━━━━━ Extract

The First Layover

Today’s guest post is by C.J. Sweetwood. Follow him on Twitter at @fearsteveswrath and/or contact him at cjsweetwood@yahoo.com.

In December of 2014, I found myself staring into the abject and disparaging face of culture shock. I had taken two weeks off of my job teaching in Korea to go on a journey through Vietnam, but my tendency to be a complete and utter miser while traveling had landed me a bad flight with a worse airline out of Shanghai. I had decided to take my seven-hour layover there as a blessing in disguise, not a major pain in my ass, since I had never been to China and could try something unusual. My problem was focus: Shanghai is the largest city proper in the world, with a population of more than twenty-four million. What do you see in such an unimaginably large place with only a few hours to spare? I needed a goal, an objective for a bite-sized adventure, and when it hit me, it seemed perfectly and moronically stupid.

This is the story of how I ate Chinese food in China.

First, an aside about Shanghai: Tokyo stretches to the horizon when you fly into Narita, but Shanghai is another beast entirely. The city is constantly shrouded in a stunning grey cloud of wreathing and writhing smoke and haze, a man with eyes agleam in a puff of cigar ash. When you pass through the veil of choking smog and brackish clouds, the city emerges as a dim and dingy metropolis that seems to claw its way to the edges of the earth. The air is tinged with the taste of tar and the scent of cigarettes, and that sense of choking, cloying atmospheric claustrophobia is entirely normal.

I tracked down a map as soon as I passed through customs, and got a better sense of what the city was by staring at the sprawling, chaotic, ad-infested map of Shanghai. Korean city maps are concisely written, with clean lines and spotless images. The map of Shanghai is the total polar opposite. After puzzling over it, I made out that I had to take the maglev to get downtown the quickest. So I stored my bags at an airport kiosk, paid my yuan for a broken train ticket from a lady who looked borderline suicidal, and climbed onto the fastest train on Earth.

━━━━━━━━━━
━━━━━ Raw data

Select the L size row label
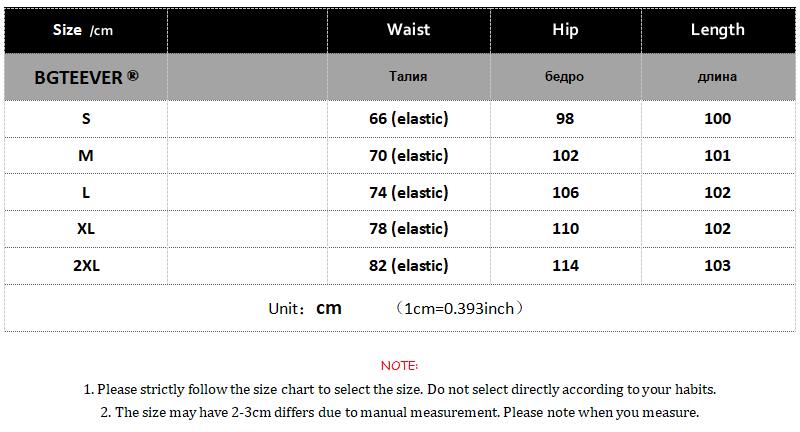This screenshot has height=432, width=800. (x=85, y=192)
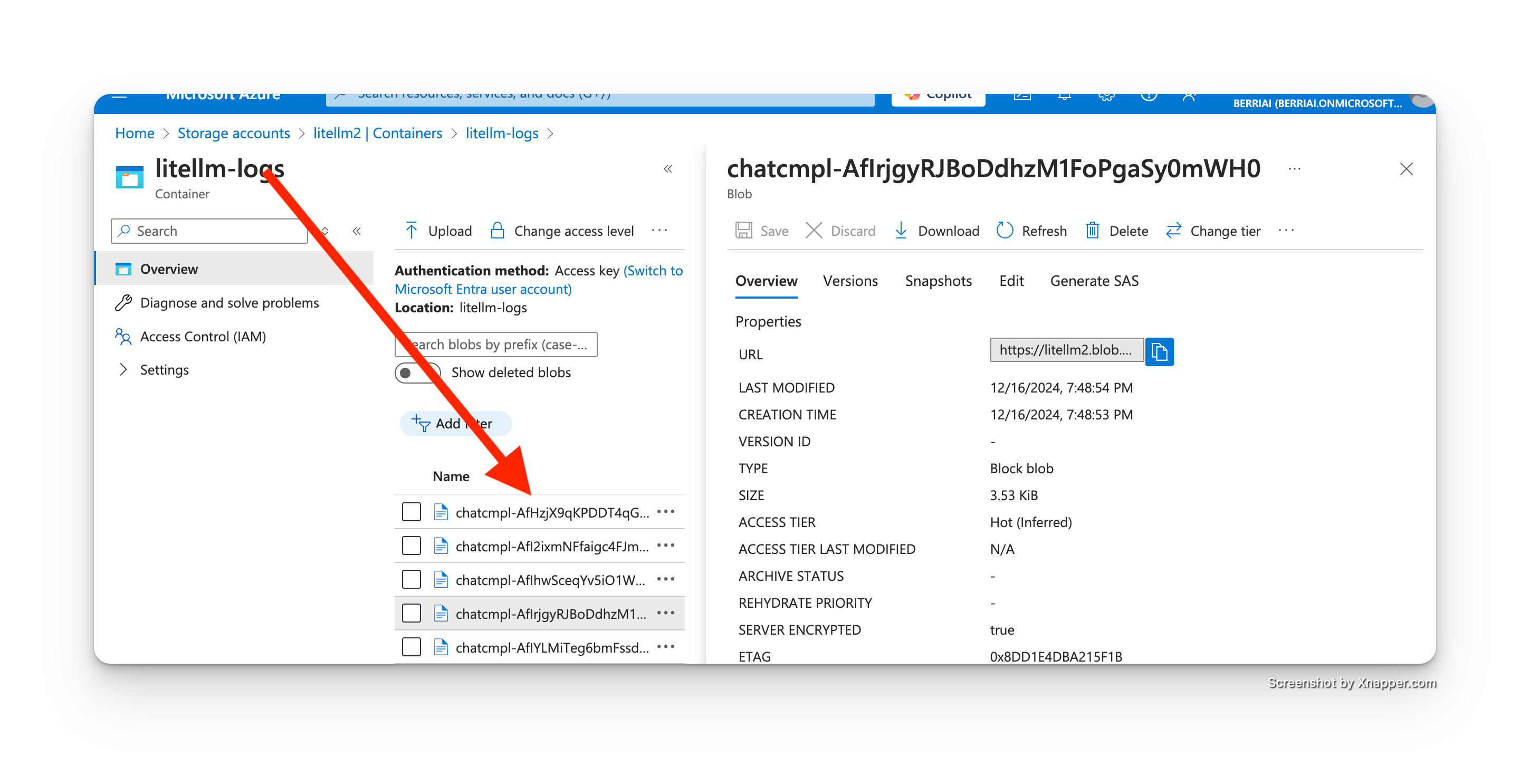Check the chatcmpl-AfIYLMiTeg6bmFssd blob checkbox
The image size is (1530, 784).
411,647
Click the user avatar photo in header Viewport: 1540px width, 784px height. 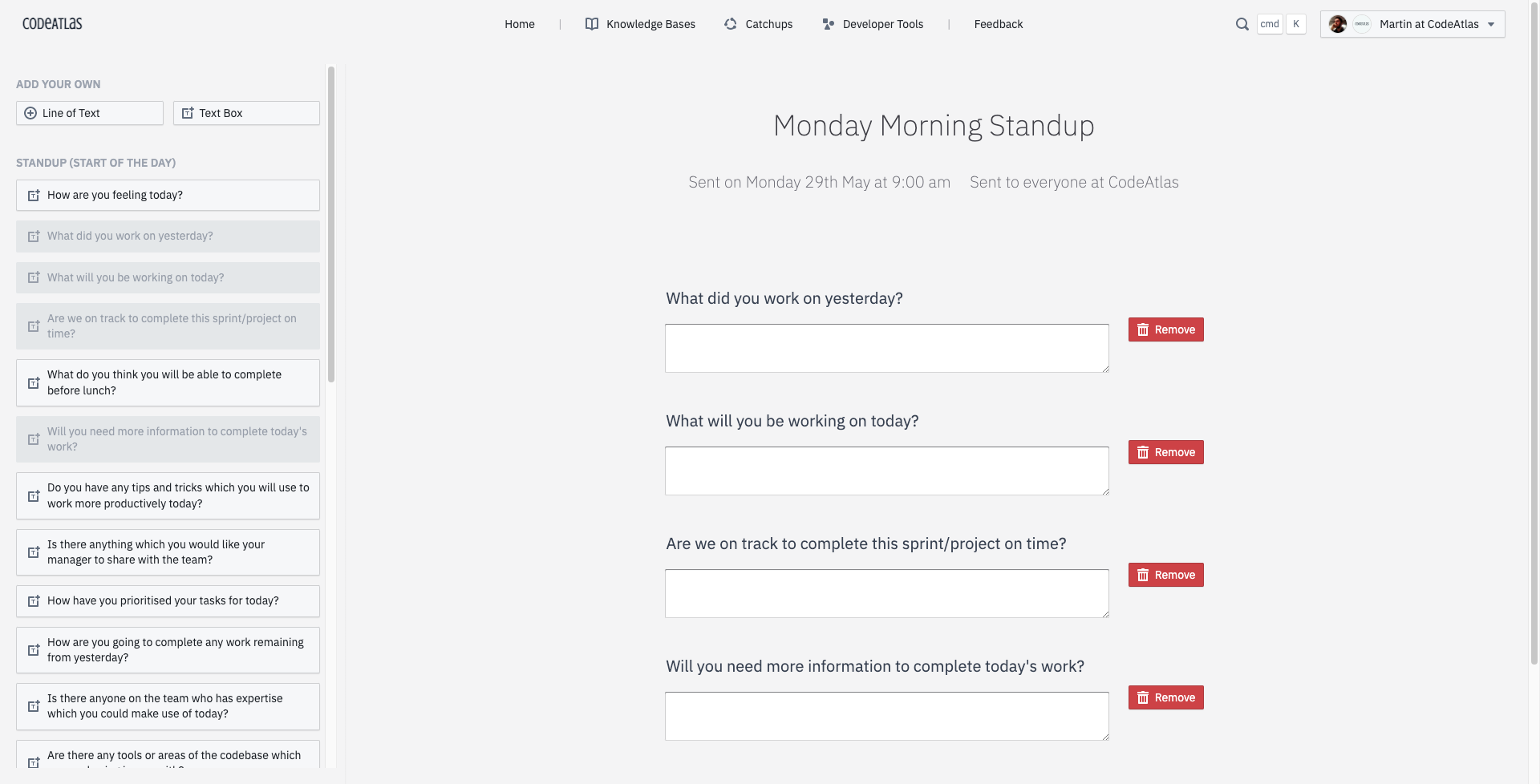tap(1337, 24)
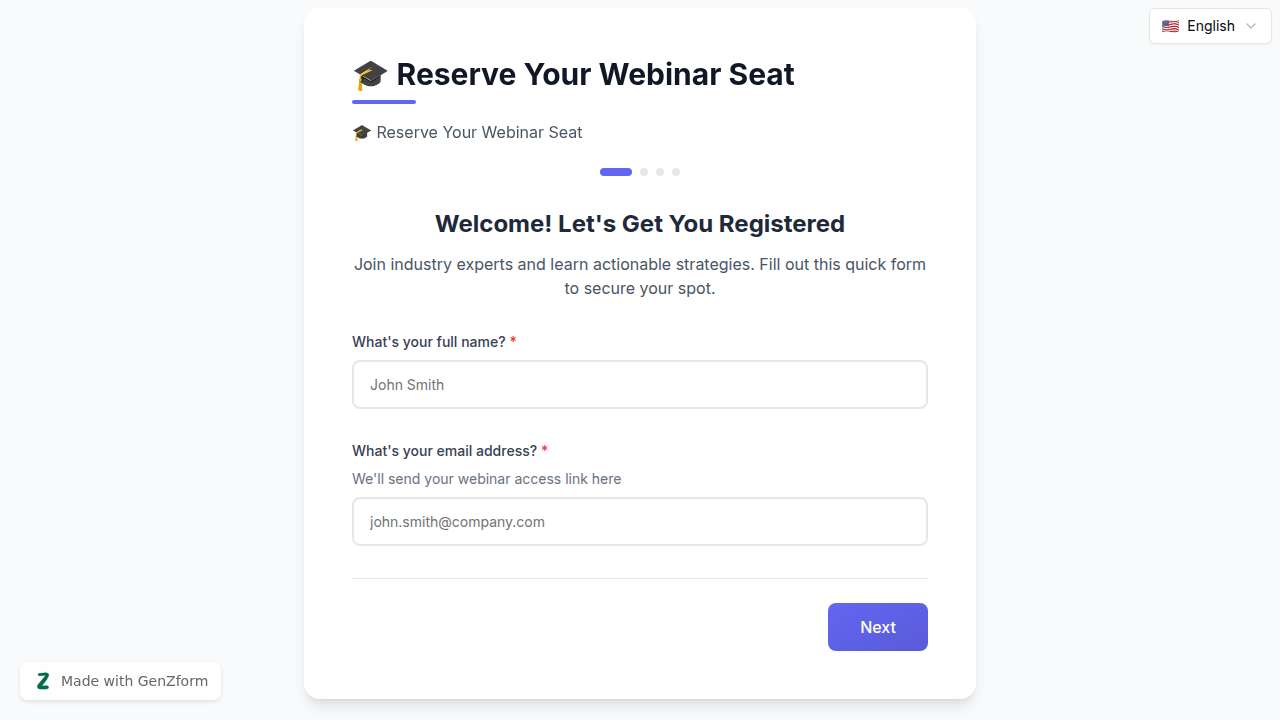Click the filled first step progress indicator

click(615, 172)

━━━━━━━━━━

## To be done
Copy the passage of the Shanghai layover post starting at "First, an aside" and ending at "is entirely normal.". The rows are not needed for this.

## Full answer
First, an aside about Shanghai: Tokyo stretches to the horizon when you fly into Narita, but Shanghai is another beast entirely. The city is constantly shrouded in a stunning grey cloud of wreathing and writhing smoke and haze, a man with eyes agleam in a puff of cigar ash. When you pass through the veil of choking smog and brackish clouds, the city emerges as a dim and dingy metropolis that seems to claw its way to the edges of the earth. The air is tinged with the taste of tar and the scent of cigarettes, and that sense of choking, cloying atmospheric claustrophobia is entirely normal.